TaskCanceledException in ShutDownListener

There seems to be a workaround, at least for .NET Framework 4.7.2

https://github.com/Microsoft/dotnet/blob/master/Documentation/compatibility/wpf-AppDomain-shutdown-handling-may-now-call-Dispatcher.Invoke-in-cleanup-of-WeakEvents.md

Change Description

In .NET Framework 4.7.1 and earlier versions, WPF potentially creates a System.Windows.Threading.Dispatcher on the .NET finalizer thread during AppDomain shutdown. This was fixed in .NET Framework 4.7.2 and later versions by making the cleanup of weak events thread-aware. Due to this, WPF may call System.Windows.Threading.Dispatcher.Invoke to complete the cleanup process.

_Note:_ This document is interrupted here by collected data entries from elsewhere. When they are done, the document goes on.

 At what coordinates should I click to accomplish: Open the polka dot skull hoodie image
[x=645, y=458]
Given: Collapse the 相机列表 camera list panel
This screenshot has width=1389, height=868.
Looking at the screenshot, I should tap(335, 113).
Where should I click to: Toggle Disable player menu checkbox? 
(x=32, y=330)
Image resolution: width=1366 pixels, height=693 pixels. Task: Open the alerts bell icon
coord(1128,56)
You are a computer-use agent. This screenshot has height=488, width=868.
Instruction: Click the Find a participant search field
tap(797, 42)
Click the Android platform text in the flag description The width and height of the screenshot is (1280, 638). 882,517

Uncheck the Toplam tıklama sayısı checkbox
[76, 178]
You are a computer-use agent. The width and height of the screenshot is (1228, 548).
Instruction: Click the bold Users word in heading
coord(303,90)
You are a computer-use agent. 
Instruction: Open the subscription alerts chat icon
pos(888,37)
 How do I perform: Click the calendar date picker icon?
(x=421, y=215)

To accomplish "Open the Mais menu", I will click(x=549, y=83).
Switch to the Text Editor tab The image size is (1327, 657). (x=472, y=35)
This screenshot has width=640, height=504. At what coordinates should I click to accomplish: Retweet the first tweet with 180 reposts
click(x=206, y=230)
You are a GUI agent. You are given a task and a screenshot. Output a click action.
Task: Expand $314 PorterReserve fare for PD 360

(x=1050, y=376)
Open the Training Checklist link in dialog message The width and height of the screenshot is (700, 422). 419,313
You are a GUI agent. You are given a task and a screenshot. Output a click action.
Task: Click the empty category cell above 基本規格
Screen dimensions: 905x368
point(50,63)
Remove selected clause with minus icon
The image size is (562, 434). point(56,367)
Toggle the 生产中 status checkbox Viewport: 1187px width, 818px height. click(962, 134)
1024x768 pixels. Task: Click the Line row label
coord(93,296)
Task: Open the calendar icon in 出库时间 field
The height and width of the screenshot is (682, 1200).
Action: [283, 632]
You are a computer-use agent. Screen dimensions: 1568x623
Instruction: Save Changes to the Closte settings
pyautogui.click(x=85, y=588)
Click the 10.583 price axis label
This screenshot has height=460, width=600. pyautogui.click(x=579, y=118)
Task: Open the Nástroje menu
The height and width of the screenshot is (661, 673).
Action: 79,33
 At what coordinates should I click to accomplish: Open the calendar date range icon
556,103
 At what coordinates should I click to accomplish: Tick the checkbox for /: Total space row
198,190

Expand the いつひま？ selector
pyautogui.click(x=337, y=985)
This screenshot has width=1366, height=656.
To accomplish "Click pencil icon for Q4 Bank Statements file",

In certain applications, this change in finalizer timing can potentially cause exceptions during AppDomain or process shutdown. This is generally seen in applications that do not correctly shut down dispatchers running on worker threads prior to process or AppDomain shutdown. Such applications should take care to properly manage the lifetime of dispatchers.

Recommended Action

In .NET Framework 4.7.2 and later versions, developers can disable this fix in order to help alleviate (but not eliminate) timing issues that may occur due to the cleanup change.

To disable the change in cleanup, use the following AppContext flag.

<configuration>
    <runtime>
        <AppContextSwitchOverrides value="Switch.MS.Internal.DoNotInvokeInWeakEventTableShutdownListener=true"/>
    </runtime>
</configuration>

I've been seeing this too. There's an arbitrary 300ms time limit during shutdown if you look at the source ~278: https://referencesource.microsoft.com/#WindowsBase/Base/MS/Internal/WeakEventTable.cs

try
{
    Dispatcher.Invoke((Action)OnShutDown, DispatcherPriority.Send, CancellationToken.None, TimeSpan.FromMilliseconds(300));
    succeeded = true;
}
catch (TimeoutException)
{
}

It raises even though the internal collections in the WeakEventTable are all emptied out.

enter image description here

Whoever wrote it didn't anticipate the runtime throwing TaskCanceledException since probably it never used to. The workaround I'm taking is to remove all use of WeakEventManager.